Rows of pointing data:

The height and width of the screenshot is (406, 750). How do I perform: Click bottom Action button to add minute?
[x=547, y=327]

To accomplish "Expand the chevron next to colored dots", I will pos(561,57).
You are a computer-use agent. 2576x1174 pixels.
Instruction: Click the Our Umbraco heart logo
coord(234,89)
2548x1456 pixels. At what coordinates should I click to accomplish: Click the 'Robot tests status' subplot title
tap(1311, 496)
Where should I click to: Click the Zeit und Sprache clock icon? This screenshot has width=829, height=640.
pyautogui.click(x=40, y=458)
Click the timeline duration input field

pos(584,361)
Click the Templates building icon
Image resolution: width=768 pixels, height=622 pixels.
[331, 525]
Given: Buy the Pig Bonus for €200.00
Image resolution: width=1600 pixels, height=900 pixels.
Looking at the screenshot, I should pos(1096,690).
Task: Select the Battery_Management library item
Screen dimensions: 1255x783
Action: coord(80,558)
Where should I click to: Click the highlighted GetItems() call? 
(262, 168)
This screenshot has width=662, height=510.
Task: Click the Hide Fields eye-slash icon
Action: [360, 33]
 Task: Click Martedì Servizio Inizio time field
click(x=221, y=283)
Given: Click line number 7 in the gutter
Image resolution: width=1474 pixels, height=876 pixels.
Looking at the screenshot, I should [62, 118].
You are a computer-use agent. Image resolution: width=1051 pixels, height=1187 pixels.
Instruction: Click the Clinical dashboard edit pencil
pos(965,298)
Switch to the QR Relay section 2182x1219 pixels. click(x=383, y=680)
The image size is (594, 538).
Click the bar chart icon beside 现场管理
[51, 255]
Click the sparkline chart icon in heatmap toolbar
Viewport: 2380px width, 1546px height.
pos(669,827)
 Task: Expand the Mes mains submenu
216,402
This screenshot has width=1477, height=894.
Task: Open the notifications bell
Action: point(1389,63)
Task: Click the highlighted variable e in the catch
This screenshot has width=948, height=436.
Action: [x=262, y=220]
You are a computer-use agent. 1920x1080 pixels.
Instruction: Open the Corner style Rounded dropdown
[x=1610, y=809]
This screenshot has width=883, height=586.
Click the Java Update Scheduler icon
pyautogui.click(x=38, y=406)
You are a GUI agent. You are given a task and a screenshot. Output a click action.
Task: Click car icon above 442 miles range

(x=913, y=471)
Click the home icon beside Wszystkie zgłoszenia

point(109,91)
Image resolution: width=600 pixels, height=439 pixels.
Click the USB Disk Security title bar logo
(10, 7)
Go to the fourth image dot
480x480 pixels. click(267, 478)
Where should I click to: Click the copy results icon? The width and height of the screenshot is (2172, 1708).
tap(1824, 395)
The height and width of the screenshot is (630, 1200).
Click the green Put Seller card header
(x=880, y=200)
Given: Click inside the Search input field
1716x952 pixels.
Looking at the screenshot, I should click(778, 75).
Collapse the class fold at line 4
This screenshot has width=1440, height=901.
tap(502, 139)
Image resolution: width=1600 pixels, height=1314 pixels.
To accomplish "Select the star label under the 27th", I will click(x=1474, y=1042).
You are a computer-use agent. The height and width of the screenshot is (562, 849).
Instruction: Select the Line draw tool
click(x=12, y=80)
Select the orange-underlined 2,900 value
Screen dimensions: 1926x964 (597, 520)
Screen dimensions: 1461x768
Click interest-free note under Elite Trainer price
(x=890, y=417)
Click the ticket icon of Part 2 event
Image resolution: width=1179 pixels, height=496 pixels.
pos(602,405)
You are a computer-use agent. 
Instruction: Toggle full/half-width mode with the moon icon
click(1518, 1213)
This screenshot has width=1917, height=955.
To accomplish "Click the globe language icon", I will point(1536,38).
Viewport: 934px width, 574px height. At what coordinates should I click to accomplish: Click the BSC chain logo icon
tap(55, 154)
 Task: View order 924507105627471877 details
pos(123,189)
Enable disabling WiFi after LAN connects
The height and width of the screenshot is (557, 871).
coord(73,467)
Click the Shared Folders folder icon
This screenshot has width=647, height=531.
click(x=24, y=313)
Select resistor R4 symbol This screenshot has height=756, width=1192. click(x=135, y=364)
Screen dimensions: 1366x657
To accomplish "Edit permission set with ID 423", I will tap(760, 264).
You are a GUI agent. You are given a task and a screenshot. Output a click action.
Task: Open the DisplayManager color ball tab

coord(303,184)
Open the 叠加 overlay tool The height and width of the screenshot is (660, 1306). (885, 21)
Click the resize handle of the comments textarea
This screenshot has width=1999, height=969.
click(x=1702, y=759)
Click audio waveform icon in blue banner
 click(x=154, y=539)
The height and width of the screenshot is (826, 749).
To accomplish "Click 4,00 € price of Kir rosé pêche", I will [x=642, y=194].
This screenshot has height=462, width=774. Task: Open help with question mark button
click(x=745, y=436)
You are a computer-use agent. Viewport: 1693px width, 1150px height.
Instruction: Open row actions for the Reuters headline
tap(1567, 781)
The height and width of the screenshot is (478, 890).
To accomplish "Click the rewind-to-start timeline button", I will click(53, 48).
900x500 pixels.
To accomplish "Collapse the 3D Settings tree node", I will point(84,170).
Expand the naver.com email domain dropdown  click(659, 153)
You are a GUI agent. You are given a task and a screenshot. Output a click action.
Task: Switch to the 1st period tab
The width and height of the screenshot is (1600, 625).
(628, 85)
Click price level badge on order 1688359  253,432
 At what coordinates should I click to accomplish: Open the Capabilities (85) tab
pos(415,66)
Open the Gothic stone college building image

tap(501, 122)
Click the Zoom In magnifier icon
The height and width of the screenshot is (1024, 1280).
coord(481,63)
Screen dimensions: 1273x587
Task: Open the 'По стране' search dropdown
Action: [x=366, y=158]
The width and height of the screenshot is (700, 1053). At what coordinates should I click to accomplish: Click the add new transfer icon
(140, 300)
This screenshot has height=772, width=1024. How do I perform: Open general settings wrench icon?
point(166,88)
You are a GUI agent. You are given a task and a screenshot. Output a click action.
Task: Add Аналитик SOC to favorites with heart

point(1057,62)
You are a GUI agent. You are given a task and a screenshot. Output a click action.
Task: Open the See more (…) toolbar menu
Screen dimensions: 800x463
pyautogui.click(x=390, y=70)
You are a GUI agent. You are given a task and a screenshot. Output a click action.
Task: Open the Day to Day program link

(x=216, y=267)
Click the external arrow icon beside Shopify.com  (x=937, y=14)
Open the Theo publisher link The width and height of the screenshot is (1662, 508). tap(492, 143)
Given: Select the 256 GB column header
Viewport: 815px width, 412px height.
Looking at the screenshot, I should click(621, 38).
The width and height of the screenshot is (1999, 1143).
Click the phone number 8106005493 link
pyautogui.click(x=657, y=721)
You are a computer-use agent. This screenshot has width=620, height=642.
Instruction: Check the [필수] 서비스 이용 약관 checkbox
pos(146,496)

Task instructions: Copy out every one of the rows above word for word, changing nothing.

Result of this task:
The height and width of the screenshot is (406, 750). How do I perform: Click bottom Action button to add minute?
[x=547, y=327]

To accomplish "Expand the chevron next to colored dots", I will pos(561,57).
You are a computer-use agent. 2576x1174 pixels.
Instruction: Click the Our Umbraco heart logo
coord(234,89)
2548x1456 pixels. At what coordinates should I click to accomplish: Click the 'Robot tests status' subplot title
tap(1311, 496)
Where should I click to: Click the Zeit und Sprache clock icon? This screenshot has width=829, height=640.
pyautogui.click(x=40, y=458)
Click the timeline duration input field

pos(584,361)
Click the Templates building icon
Image resolution: width=768 pixels, height=622 pixels.
[331, 525]
Given: Buy the Pig Bonus for €200.00
Image resolution: width=1600 pixels, height=900 pixels.
Looking at the screenshot, I should pos(1096,690).
Task: Select the Battery_Management library item
Screen dimensions: 1255x783
Action: coord(80,558)
Where should I click to: Click the highlighted GetItems() call? 
(262, 168)
This screenshot has width=662, height=510.
Task: Click the Hide Fields eye-slash icon
Action: [360, 33]
 Task: Click Martedì Servizio Inizio time field
click(x=221, y=283)
Given: Click line number 7 in the gutter
Image resolution: width=1474 pixels, height=876 pixels.
Looking at the screenshot, I should [62, 118].
You are a computer-use agent. Image resolution: width=1051 pixels, height=1187 pixels.
Instruction: Click the Clinical dashboard edit pencil
pos(965,298)
Switch to the QR Relay section 2182x1219 pixels. click(x=383, y=680)
The image size is (594, 538).
Click the bar chart icon beside 现场管理
[51, 255]
Click the sparkline chart icon in heatmap toolbar
Viewport: 2380px width, 1546px height.
pos(669,827)
 Task: Expand the Mes mains submenu
216,402
This screenshot has width=1477, height=894.
Task: Open the notifications bell
Action: point(1389,63)
Task: Click the highlighted variable e in the catch
This screenshot has width=948, height=436.
Action: [x=262, y=220]
You are a computer-use agent. 1920x1080 pixels.
Instruction: Open the Corner style Rounded dropdown
[x=1610, y=809]
This screenshot has width=883, height=586.
Click the Java Update Scheduler icon
pyautogui.click(x=38, y=406)
You are a GUI agent. You are given a task and a screenshot. Output a click action.
Task: Click car icon above 442 miles range

(x=913, y=471)
Click the home icon beside Wszystkie zgłoszenia

point(109,91)
Image resolution: width=600 pixels, height=439 pixels.
Click the USB Disk Security title bar logo
(10, 7)
Go to the fourth image dot
480x480 pixels. click(267, 478)
Where should I click to: Click the copy results icon? The width and height of the screenshot is (2172, 1708).
tap(1824, 395)
The height and width of the screenshot is (630, 1200).
Click the green Put Seller card header
(x=880, y=200)
Given: Click inside the Search input field
1716x952 pixels.
Looking at the screenshot, I should click(778, 75).
Collapse the class fold at line 4
This screenshot has width=1440, height=901.
tap(502, 139)
Image resolution: width=1600 pixels, height=1314 pixels.
To accomplish "Select the star label under the 27th", I will click(x=1474, y=1042).
You are a computer-use agent. The height and width of the screenshot is (562, 849).
Instruction: Select the Line draw tool
click(x=12, y=80)
Select the orange-underlined 2,900 value
Screen dimensions: 1926x964 (597, 520)
Screen dimensions: 1461x768
Click interest-free note under Elite Trainer price
(x=890, y=417)
Click the ticket icon of Part 2 event
Image resolution: width=1179 pixels, height=496 pixels.
pos(602,405)
You are a computer-use agent. 
Instruction: Toggle full/half-width mode with the moon icon
click(1518, 1213)
This screenshot has width=1917, height=955.
To accomplish "Click the globe language icon", I will point(1536,38).
Viewport: 934px width, 574px height. At what coordinates should I click to accomplish: Click the BSC chain logo icon
tap(55, 154)
 Task: View order 924507105627471877 details
pos(123,189)
Enable disabling WiFi after LAN connects
The height and width of the screenshot is (557, 871).
coord(73,467)
Click the Shared Folders folder icon
This screenshot has width=647, height=531.
click(x=24, y=313)
Select resistor R4 symbol This screenshot has height=756, width=1192. click(x=135, y=364)
Screen dimensions: 1366x657
To accomplish "Edit permission set with ID 423", I will tap(760, 264).
You are a GUI agent. You are given a task and a screenshot. Output a click action.
Task: Open the DisplayManager color ball tab

coord(303,184)
Open the 叠加 overlay tool The height and width of the screenshot is (660, 1306). (885, 21)
Click the resize handle of the comments textarea
This screenshot has width=1999, height=969.
click(x=1702, y=759)
Click audio waveform icon in blue banner
 click(x=154, y=539)
The height and width of the screenshot is (826, 749).
To accomplish "Click 4,00 € price of Kir rosé pêche", I will [x=642, y=194].
This screenshot has height=462, width=774. Task: Open help with question mark button
click(x=745, y=436)
You are a computer-use agent. Viewport: 1693px width, 1150px height.
Instruction: Open row actions for the Reuters headline
tap(1567, 781)
The height and width of the screenshot is (478, 890).
To accomplish "Click the rewind-to-start timeline button", I will click(53, 48).
900x500 pixels.
To accomplish "Collapse the 3D Settings tree node", I will point(84,170).
Expand the naver.com email domain dropdown  click(659, 153)
You are a GUI agent. You are given a task and a screenshot. Output a click action.
Task: Switch to the 1st period tab
The width and height of the screenshot is (1600, 625).
(628, 85)
Click price level badge on order 1688359  253,432
 At what coordinates should I click to accomplish: Open the Capabilities (85) tab
pos(415,66)
Open the Gothic stone college building image

tap(501, 122)
Click the Zoom In magnifier icon
The height and width of the screenshot is (1024, 1280).
coord(481,63)
Screen dimensions: 1273x587
Task: Open the 'По стране' search dropdown
Action: [x=366, y=158]
The width and height of the screenshot is (700, 1053). At what coordinates should I click to accomplish: Click the add new transfer icon
(140, 300)
This screenshot has height=772, width=1024. How do I perform: Open general settings wrench icon?
point(166,88)
You are a GUI agent. You are given a task and a screenshot. Output a click action.
Task: Add Аналитик SOC to favorites with heart

point(1057,62)
You are a GUI agent. You are given a task and a screenshot. Output a click action.
Task: Open the See more (…) toolbar menu
Screen dimensions: 800x463
pyautogui.click(x=390, y=70)
You are a GUI agent. You are given a task and a screenshot. Output a click action.
Task: Open the Day to Day program link

(x=216, y=267)
Click the external arrow icon beside Shopify.com  (x=937, y=14)
Open the Theo publisher link The width and height of the screenshot is (1662, 508). tap(492, 143)
Given: Select the 256 GB column header
Viewport: 815px width, 412px height.
Looking at the screenshot, I should click(621, 38).
The width and height of the screenshot is (1999, 1143).
Click the phone number 8106005493 link
pyautogui.click(x=657, y=721)
You are a computer-use agent. This screenshot has width=620, height=642.
Instruction: Check the [필수] 서비스 이용 약관 checkbox
pos(146,496)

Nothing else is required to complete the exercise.